(White?) African Blogger Conference in a Week
September 7, 2006 30 Comments
Word on the street, the Khartoum one where I am for the week, is that there is a Digital Citizen Indaba on Blogging conference being held in Grahamstown, South Africa. It is a shock that there should be this kind of meeting without AB&H being told about it. From the list of speakers, listed below, it appears to my untrained and possibly quite mistaken eye that their last names are not very black African; at least they wouldn’t be in East Africa. (Whisper: Will it be a roomful of white folks working for the betterment of the African? Please, I beg you, do not tell massa that I asked cause I know how much he is trying to help me speak and develop into a full, happy human being.)
I feel that I have no choice but to trash it; what is blogging if not a weapon for attacking the virtuous? This admittedly may be difficult because the conference actually seems quite interesting. It appears from the program that the attendees will be treated to dispositions from lawyers versed in internet issues – whatever those are – and that there is even a session to establish ‘an African Citizens Code of Conduct.’ Now that last one I find weird. The power of the internet and blogging is precisely that it is not being planned or coordinated centrally or even subject to a particular point of view. In any case are Africans so misbehaved or even depraved that they are always being subject to codes of behavior? Is the governance agenda and its associated funding buzzwords now to seek us out even in the digital world?
Whenever African is combined with words like empowerment, development, agenda, code, The People, plan, unity, globalization, and a conference is convened, I suspect a hustle. The same kind you would encounter in any brothel bar or illegal drinking den in any city on the continent. You know the guy who sidles next to you, face drawn and haggard with worry, and then says, ‘excuse me please, I came to the city and had all my money stolen. Now I just need help with a little bus fare to return home.’ Or ‘hey, you want good time? I will show you good, clean girls – or boys if you like.’ These hustles precisely match the ones that go something like this: ‘Funding this conference to develop the girlchild’s access to blogging will enable her African voice to be heard in the era of superpower driven globalization.’

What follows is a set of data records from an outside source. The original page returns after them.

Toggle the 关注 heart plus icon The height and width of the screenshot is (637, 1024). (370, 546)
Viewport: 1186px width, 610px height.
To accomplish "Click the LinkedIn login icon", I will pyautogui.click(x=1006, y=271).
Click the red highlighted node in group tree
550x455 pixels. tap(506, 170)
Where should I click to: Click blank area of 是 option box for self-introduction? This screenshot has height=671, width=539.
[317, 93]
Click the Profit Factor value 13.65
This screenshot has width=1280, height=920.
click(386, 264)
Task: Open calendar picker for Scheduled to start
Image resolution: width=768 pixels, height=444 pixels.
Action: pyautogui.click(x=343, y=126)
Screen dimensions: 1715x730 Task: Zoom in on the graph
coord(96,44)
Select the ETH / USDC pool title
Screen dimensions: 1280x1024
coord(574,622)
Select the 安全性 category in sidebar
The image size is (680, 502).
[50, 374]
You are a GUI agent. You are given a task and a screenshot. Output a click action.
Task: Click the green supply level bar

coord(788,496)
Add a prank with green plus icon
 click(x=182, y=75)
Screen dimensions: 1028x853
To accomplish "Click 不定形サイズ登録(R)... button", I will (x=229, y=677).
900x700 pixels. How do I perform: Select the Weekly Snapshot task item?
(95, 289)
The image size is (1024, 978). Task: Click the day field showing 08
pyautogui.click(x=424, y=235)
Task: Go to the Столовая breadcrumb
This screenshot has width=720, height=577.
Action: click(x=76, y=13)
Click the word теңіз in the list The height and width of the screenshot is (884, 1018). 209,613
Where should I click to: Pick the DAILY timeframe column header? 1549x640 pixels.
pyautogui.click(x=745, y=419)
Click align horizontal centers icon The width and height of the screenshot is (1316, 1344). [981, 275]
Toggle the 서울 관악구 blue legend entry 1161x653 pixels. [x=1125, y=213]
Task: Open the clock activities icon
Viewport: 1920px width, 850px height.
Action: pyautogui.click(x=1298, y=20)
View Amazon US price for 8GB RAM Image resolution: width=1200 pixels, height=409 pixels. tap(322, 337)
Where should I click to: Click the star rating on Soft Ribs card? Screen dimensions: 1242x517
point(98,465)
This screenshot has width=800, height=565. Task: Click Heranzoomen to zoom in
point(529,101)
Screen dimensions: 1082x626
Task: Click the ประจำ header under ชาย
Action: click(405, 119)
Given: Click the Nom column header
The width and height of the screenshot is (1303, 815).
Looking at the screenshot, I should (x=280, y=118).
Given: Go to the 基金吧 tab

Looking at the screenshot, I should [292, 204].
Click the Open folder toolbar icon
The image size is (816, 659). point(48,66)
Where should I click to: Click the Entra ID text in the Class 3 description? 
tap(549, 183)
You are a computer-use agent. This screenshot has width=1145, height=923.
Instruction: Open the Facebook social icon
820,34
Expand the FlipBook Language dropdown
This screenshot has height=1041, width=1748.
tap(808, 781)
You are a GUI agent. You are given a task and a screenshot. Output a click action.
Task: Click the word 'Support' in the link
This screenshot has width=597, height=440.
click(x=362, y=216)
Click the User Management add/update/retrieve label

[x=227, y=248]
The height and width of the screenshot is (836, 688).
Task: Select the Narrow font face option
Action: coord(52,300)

As always, the ‘establishment’ in the form of the traditional media and academia, not to mention the political classes, come to the latest advances in expression late and with all manner of grand pronouncements heralding shifting paradigms and revolutionary action. This very worthy meeting to which I would again observe AB&H is not invited seems to fit the scheme exactly. I am sure there will be moans and sighs over the disproportionately low number of bloggers in Africa; and firm declarations to close the ‘digital divide’ and ’empower’ Africans. Out of the conference will come a flood of little proposals to every development agency in the land – ‘help us speak to the world’ will be the theme. There are 20 speakers invited:
Ethan Zuckerman (Global Voices, USA) – Alaa Abd El Fattah (Blogger & Activist, Egypt) – Pieter Verweij (Senior Lecturer, University of Utrecht, Netherlands) – Matthew Buckland (Publisher, Mail & Guardian Online) – Ory Okolloh (Blogger & Activist) – Ashraf Patel (ICT Programme Officer, OSISA) – Zimbabwean Pundit (Political Blogger) – Fackson Banda (SABMiller Chair of Media Democracy, Rhodes) – Emeka Okafor (Blogger & Business Journalist) – Ramon Thomas (Managing Director, NETucation) – Mike Stopforth (Communications Strategist) – Tom Johnson (Institute for Analytic Journalism, USA) – Ray Hartley (Deputy-Editor, Sunday Times) – Juanita Williams (News Editor, IOL) – Chris Roper (Online Editor, 24.com) – Alec Hogg (CEO, Moneyweb) – Ian Gilfillan (IT Author & Blogger) – Andrew Rens (Intellectual Property Legal Expert) – Vincent Maher (Director, New Media Lab, Rhodes) – Andrew Heavens (Photojournalist & Blogger)
You may have noticed that 13 of the 20 do not appear to be bloggers; I hope the speeches are put online so that I can savage or praise them with due consideration.